* **Description of the task**
Within the entries below, find the portion that opens with the line containing "[Open Search] (752, 30)" and closes with the line containing "رئيس الوزراء (18, 2380)". Retype that portion exactly and only.

((

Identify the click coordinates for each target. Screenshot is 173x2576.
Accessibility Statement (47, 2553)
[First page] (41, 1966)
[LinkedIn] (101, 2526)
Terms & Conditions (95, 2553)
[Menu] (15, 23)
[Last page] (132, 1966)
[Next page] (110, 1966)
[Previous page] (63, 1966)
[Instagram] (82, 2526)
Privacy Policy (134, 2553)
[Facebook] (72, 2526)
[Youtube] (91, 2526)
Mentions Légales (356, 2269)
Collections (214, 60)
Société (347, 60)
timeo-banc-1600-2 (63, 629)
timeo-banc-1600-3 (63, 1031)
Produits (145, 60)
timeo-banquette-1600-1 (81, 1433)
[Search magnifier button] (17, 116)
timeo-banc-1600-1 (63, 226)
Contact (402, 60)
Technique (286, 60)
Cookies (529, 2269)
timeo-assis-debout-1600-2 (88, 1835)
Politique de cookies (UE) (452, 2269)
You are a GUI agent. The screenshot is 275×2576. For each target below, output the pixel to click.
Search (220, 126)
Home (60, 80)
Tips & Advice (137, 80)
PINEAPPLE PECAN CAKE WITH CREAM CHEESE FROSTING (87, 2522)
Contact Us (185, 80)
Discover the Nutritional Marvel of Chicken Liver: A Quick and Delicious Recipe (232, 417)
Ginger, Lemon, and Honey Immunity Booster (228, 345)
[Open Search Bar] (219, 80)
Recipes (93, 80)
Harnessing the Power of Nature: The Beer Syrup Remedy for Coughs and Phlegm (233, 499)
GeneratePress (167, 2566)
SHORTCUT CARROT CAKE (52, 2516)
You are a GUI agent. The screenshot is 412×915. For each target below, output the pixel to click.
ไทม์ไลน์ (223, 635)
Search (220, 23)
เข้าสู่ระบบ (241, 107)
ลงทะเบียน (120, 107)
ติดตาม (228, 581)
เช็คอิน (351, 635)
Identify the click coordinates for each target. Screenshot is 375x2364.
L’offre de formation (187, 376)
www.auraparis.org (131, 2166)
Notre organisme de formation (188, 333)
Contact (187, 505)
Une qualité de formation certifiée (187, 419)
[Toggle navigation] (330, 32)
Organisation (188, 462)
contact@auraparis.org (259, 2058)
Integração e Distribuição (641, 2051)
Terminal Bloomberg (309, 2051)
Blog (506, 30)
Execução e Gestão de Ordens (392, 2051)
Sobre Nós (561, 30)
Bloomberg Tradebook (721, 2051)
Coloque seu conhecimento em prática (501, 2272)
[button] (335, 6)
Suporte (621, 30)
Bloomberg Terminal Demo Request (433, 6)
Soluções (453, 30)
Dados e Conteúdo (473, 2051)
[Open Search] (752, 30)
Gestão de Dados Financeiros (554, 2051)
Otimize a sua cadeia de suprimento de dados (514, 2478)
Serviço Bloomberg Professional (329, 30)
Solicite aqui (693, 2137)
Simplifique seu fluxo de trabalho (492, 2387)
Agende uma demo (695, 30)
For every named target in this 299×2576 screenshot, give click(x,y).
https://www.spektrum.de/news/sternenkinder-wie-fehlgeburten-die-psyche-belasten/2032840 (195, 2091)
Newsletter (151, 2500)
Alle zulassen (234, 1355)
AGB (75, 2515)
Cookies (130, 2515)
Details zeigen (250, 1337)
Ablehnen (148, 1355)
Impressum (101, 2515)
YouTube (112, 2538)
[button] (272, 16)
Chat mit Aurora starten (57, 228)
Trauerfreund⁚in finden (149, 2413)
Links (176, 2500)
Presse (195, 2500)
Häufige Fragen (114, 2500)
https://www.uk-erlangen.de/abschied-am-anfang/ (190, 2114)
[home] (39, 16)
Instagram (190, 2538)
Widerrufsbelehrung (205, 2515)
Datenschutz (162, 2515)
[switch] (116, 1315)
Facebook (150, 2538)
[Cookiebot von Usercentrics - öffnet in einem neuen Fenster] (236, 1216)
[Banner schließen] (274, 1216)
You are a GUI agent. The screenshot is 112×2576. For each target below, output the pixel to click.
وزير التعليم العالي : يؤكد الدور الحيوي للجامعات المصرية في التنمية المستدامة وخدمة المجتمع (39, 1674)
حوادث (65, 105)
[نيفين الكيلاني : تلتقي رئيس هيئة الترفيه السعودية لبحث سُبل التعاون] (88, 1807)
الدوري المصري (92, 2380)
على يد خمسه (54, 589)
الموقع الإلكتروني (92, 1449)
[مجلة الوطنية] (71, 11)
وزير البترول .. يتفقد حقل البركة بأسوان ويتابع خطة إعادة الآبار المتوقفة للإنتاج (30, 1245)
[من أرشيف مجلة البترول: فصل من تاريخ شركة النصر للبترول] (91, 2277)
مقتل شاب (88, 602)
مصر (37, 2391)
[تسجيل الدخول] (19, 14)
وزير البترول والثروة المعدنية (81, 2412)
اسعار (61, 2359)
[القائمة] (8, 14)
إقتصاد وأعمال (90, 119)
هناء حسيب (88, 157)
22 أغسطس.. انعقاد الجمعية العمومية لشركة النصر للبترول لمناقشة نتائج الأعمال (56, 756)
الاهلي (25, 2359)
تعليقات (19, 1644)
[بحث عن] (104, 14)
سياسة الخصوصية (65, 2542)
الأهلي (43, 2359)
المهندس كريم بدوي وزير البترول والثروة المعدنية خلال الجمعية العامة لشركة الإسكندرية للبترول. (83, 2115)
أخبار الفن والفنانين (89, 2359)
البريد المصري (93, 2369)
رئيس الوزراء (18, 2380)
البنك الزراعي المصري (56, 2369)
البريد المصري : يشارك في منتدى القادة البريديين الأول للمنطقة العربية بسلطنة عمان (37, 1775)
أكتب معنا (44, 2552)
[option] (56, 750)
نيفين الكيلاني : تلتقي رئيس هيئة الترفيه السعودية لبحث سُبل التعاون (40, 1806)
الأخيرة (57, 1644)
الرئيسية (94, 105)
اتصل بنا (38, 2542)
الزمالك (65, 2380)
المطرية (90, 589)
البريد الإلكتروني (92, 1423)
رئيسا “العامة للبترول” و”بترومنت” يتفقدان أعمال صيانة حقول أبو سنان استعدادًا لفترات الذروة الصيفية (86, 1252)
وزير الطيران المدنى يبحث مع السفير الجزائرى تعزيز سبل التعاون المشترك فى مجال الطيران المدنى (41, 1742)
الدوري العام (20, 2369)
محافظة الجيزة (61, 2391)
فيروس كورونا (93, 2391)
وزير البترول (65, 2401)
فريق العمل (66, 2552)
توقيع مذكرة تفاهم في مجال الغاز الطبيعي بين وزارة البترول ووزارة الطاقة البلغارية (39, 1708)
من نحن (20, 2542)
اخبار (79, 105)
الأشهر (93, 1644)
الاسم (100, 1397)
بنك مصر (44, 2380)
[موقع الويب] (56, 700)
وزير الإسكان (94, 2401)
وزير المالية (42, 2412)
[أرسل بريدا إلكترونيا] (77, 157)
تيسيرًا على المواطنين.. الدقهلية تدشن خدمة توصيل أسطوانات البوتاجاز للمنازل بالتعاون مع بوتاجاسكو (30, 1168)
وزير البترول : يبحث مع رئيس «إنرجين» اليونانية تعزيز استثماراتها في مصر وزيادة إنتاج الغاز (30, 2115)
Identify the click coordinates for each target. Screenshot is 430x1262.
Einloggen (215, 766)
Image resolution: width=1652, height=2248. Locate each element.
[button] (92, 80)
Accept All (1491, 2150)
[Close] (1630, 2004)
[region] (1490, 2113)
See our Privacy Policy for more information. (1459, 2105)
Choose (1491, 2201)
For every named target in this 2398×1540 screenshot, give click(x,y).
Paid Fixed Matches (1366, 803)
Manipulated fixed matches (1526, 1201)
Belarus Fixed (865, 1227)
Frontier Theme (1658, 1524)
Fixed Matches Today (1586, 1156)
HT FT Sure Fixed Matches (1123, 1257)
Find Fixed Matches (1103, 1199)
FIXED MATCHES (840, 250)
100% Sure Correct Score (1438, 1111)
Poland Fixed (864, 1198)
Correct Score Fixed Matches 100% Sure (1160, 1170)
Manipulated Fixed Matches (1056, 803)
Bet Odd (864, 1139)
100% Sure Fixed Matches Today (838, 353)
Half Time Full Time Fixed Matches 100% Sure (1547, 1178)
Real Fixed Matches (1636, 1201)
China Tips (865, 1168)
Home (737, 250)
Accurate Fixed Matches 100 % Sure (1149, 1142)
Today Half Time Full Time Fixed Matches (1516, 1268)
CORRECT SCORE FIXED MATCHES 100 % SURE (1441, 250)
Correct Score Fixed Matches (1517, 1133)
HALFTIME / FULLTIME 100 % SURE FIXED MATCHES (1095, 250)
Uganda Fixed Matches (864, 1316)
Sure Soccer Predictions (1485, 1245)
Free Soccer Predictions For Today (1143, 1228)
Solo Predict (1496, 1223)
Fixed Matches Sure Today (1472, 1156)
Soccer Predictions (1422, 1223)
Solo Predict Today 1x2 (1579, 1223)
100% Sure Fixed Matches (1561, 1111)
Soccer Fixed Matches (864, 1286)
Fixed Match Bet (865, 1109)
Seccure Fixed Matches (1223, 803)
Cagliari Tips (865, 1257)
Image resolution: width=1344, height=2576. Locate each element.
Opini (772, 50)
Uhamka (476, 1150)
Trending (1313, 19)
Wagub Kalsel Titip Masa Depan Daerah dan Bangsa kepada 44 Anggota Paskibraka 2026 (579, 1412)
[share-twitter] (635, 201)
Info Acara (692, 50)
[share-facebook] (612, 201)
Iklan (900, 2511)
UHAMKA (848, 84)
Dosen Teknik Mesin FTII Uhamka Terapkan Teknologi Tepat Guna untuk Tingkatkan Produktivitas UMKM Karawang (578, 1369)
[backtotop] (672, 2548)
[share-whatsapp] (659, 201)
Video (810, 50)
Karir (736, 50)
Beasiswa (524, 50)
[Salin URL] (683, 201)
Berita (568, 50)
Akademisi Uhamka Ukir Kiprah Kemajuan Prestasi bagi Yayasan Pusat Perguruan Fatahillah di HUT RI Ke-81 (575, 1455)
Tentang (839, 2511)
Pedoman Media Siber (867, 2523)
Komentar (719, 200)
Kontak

))

* **Your response**
[Open Search] (752, 30)
Gestão de Dados Financeiros (554, 2051)
Otimize a sua cadeia de suprimento de dados (514, 2478)
Serviço Bloomberg Professional (329, 30)
Solicite aqui (693, 2137)
Simplifique seu fluxo de trabalho (492, 2387)
Agende uma demo (695, 30)
For every named target in this 299×2576 screenshot, give click(x,y).
https://www.spektrum.de/news/sternenkinder-wie-fehlgeburten-die-psyche-belasten/2032840 (195, 2091)
Newsletter (151, 2500)
Alle zulassen (234, 1355)
AGB (75, 2515)
Cookies (130, 2515)
Details zeigen (250, 1337)
Ablehnen (148, 1355)
Impressum (101, 2515)
YouTube (112, 2538)
[button] (272, 16)
Chat mit Aurora starten (57, 228)
Trauerfreund⁚in finden (149, 2413)
Links (176, 2500)
Presse (195, 2500)
Häufige Fragen (114, 2500)
https://www.uk-erlangen.de/abschied-am-anfang/ (190, 2114)
[home] (39, 16)
Instagram (190, 2538)
Widerrufsbelehrung (205, 2515)
Datenschutz (162, 2515)
[switch] (116, 1315)
Facebook (150, 2538)
[Cookiebot von Usercentrics - öffnet in einem neuen Fenster] (236, 1216)
[Banner schließen] (274, 1216)
You are a GUI agent. The screenshot is 112×2576. For each target below, output the pixel to click.
وزير التعليم العالي : يؤكد الدور الحيوي للجامعات المصرية في التنمية المستدامة وخدمة المجتمع (39, 1674)
حوادث (65, 105)
[نيفين الكيلاني : تلتقي رئيس هيئة الترفيه السعودية لبحث سُبل التعاون] (88, 1807)
الدوري المصري (92, 2380)
على يد خمسه (54, 589)
الموقع الإلكتروني (92, 1449)
[مجلة الوطنية] (71, 11)
وزير البترول .. يتفقد حقل البركة بأسوان ويتابع خطة إعادة الآبار المتوقفة للإنتاج (30, 1245)
[من أرشيف مجلة البترول: فصل من تاريخ شركة النصر للبترول] (91, 2277)
مقتل شاب (88, 602)
مصر (37, 2391)
[تسجيل الدخول] (19, 14)
وزير البترول والثروة المعدنية (81, 2412)
اسعار (61, 2359)
[القائمة] (8, 14)
إقتصاد وأعمال (90, 119)
هناء حسيب (88, 157)
22 أغسطس.. انعقاد الجمعية العمومية لشركة النصر للبترول لمناقشة نتائج الأعمال (56, 756)
الاهلي (25, 2359)
تعليقات (19, 1644)
[بحث عن] (104, 14)
سياسة الخصوصية (65, 2542)
الأهلي (43, 2359)
المهندس كريم بدوي وزير البترول والثروة المعدنية خلال الجمعية العامة لشركة الإسكندرية للبترول. (83, 2115)
أخبار الفن والفنانين (89, 2359)
البريد المصري (93, 2369)
رئيس الوزراء (18, 2380)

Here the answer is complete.